__Request 1__
In the text on class properties, what error occurs when a field and a property share a name and the calling path matches the case of neither member?

__Selected text__
A property is usually used to provide controlled access to data within a class. In referencing routines, properties can be treated as if they were class fields, with certain restrictions. These restrictions include the following:

The CLEAR and INIT statements cannot be used on a property. Set the property to a value instead.
IF or WHILE or USING property=expression must be split into two statements, because you can’t call the get and set method on a property in a single statement.
A property can’t be passed to a subroutine, function, or method parameter other than as type IN or unspecified.

A field name and a property in the same class can have the same name as long as the case is different. In this situation, the compiler becomes case sensitive when resolving paths within that class. If the calling path doesn’t exactly match the case of either member, an “Ambiguous symbol” error (AMBSYM) occurs.

To add a property to a class and then use it in a program,

Create a new class or edit an existing class.

Use the PROPERTY statement to add a property to the class defining a get accessor method
and/or a set modifier method that accesses a field value. For example,

public class myclass
    private myfield, i4
    public property myproperty, i4
        method get
        proc
            mreturn myfield
        endmethod
        method set
        proc
            myfield = value 
        endmethod
    endproperty
endclass

Save the file containing the class declaration and compile it.

Add code to use the property. For example,

c1, @myclass
var1, i4
c1 = new myclass
c1.myproperty = 5
var1 = c1.myproperty

An indexer allows methods on an object to be called as though the object is an array. An indexer has the same requirements as a property, with a few additional requirements:

You must provide at least one argument to the indexer.
You can execute get and set accessors for an indexer property of a class using array syntax. For example, based on the following code,

m, @myclass
i, i4
m = new myclass()

m[2] = 23 would run the set accessor, and i = m[2] would run the get accessor.

An indexer cannot be declared as STATIC.

See Indexer properties for an example.

See the Synergex YouTube video Object-Oriented Methods and Properties for more information about properties.

Delegates

A delegate is a type-safe function pointer used by .NET that enables you to pass a method as a parameter value. See DELEGATE-ENDDELEGATE for more information.

Events

An event is an action that occurs as a result of another action (for example, a mouse click). See EVENT for more information.

Interfaces

An interface is a contract for a class that defines the properties, methods, and events that the class must use. See INTERFACE-ENDINTERFACE for more information.

Enumerations

An enumeration is a data type that consists of a set of named values. See ENUM for more information.

Nested classes

A nested class is a class declared within another class declaration. There is no limit to the number of nesting levels you can have.

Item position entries
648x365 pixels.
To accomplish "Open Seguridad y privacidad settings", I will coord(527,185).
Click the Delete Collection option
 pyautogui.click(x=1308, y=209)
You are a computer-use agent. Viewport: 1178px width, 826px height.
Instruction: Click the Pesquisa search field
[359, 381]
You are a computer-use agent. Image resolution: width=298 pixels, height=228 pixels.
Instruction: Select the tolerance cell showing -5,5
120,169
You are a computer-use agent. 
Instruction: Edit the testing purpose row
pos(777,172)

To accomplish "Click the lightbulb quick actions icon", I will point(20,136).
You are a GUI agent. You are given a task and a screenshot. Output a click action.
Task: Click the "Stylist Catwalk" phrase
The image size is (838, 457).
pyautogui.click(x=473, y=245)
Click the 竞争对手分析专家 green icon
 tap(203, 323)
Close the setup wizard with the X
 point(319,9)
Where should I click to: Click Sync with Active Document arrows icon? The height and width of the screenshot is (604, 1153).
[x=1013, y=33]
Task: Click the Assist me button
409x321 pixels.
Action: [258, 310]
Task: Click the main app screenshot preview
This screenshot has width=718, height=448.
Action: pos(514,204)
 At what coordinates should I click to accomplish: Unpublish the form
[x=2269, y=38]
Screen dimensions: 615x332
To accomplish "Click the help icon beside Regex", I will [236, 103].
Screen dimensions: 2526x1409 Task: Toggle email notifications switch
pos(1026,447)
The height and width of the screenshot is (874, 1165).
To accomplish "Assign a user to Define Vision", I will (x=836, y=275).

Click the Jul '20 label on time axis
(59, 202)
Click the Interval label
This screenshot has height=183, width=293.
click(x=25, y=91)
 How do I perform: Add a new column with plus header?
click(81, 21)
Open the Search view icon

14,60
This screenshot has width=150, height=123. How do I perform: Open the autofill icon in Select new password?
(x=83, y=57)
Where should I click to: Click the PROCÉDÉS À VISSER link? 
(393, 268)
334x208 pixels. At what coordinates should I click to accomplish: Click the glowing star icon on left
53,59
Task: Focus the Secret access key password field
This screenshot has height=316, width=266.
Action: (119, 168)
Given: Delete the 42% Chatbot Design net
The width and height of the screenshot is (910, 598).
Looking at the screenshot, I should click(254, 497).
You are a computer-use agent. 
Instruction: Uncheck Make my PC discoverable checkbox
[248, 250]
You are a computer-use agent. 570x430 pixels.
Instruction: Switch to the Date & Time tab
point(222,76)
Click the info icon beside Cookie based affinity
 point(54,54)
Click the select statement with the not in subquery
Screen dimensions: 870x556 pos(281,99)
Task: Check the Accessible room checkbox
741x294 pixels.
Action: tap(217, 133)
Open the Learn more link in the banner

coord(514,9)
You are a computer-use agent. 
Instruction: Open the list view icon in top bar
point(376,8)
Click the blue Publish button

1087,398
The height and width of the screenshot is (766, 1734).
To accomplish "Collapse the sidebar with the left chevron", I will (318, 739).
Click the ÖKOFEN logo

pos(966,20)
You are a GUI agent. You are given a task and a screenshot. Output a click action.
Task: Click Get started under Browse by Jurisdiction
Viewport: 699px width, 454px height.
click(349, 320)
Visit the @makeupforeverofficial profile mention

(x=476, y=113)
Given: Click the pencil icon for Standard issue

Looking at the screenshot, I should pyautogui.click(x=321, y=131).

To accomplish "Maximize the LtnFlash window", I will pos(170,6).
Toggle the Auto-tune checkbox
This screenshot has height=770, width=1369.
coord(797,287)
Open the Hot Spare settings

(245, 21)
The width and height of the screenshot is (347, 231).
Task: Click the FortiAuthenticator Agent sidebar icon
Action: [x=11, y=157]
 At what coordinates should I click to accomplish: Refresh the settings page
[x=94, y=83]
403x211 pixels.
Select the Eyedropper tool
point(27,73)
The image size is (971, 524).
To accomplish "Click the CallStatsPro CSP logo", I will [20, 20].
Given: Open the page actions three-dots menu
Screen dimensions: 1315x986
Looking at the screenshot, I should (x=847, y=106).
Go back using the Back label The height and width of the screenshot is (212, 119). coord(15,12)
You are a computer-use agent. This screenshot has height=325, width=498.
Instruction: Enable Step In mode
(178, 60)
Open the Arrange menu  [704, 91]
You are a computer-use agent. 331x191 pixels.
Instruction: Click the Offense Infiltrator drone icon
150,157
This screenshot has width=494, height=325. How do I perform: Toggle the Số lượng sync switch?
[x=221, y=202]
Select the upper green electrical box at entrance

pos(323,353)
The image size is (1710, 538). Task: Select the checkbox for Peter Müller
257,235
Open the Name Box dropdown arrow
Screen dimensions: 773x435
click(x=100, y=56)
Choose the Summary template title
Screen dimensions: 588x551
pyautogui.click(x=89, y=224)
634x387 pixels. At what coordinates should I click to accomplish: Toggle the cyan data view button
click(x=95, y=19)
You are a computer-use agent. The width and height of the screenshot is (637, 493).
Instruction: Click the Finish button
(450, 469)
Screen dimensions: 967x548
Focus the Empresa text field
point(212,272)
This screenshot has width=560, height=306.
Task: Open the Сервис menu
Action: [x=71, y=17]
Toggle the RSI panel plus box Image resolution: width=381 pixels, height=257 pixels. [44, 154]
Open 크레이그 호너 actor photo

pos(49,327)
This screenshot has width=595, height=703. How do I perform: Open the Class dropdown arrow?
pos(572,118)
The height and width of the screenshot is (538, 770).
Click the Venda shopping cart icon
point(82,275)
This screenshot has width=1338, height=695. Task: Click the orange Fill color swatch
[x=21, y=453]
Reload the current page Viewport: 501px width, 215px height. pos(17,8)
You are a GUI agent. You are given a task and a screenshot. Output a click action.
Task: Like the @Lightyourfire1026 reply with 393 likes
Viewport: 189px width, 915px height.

__Request 2__
Put the item position entries into a numbered list, starting at the line that contains "Click the select" and ending at the line that contains "pos(323,353)", with blank lines left out.

__Exercise answer 1__
An "Ambiguous symbol" error (AMBSYM) occurs.

__Exercise answer 2__
1. Click the select statement with the not in subquery
2. Screen dimensions: 870x556 pos(281,99)
3. Task: Check the Accessible room checkbox
4. 741x294 pixels.
5. Action: tap(217, 133)
6. Open the Learn more link in the banner
7. coord(514,9)
8. You are a computer-use agent. 
9. Instruction: Open the list view icon in top bar
10. point(376,8)
11. Click the blue Publish button
12. 1087,398
13. The height and width of the screenshot is (766, 1734).
14. To accomplish "Collapse the sidebar with the left chevron", I will (318, 739).
15. Click the ÖKOFEN logo
16. pos(966,20)
17. You are a GUI agent. You are given a task and a screenshot. Output a click action.
18. Task: Click Get started under Browse by Jurisdiction
19. Viewport: 699px width, 454px height.
20. click(349, 320)
21. Visit the @makeupforeverofficial profile mention
22. (x=476, y=113)
23. Given: Click the pencil icon for Standard issue
24. Looking at the screenshot, I should pyautogui.click(x=321, y=131).
25. To accomplish "Maximize the LtnFlash window", I will pos(170,6).
26. Toggle the Auto-tune checkbox
27. This screenshot has height=770, width=1369.
28. coord(797,287)
29. Open the Hot Spare settings
30. (245, 21)
31. The width and height of the screenshot is (347, 231).
32. Task: Click the FortiAuthenticator Agent sidebar icon
33. Action: [x=11, y=157]
34.  At what coordinates should I click to accomplish: Refresh the settings page
35. [x=94, y=83]
36. 403x211 pixels.
37. Select the Eyedropper tool
38. point(27,73)
39. The image size is (971, 524).
40. To accomplish "Click the CallStatsPro CSP logo", I will [20, 20].
41. Given: Open the page actions three-dots menu
42. Screen dimensions: 1315x986
43. Looking at the screenshot, I should (x=847, y=106).
44. Go back using the Back label The height and width of the screenshot is (212, 119). coord(15,12)
45. You are a computer-use agent. This screenshot has height=325, width=498.
46. Instruction: Enable Step In mode
47. (178, 60)
48. Open the Arrange menu  [704, 91]
49. You are a computer-use agent. 331x191 pixels.
50. Instruction: Click the Offense Infiltrator drone icon
51. 150,157
52. This screenshot has width=494, height=325. How do I perform: Toggle the Số lượng sync switch?
53. [x=221, y=202]
54. Select the upper green electrical box at entrance
55. pos(323,353)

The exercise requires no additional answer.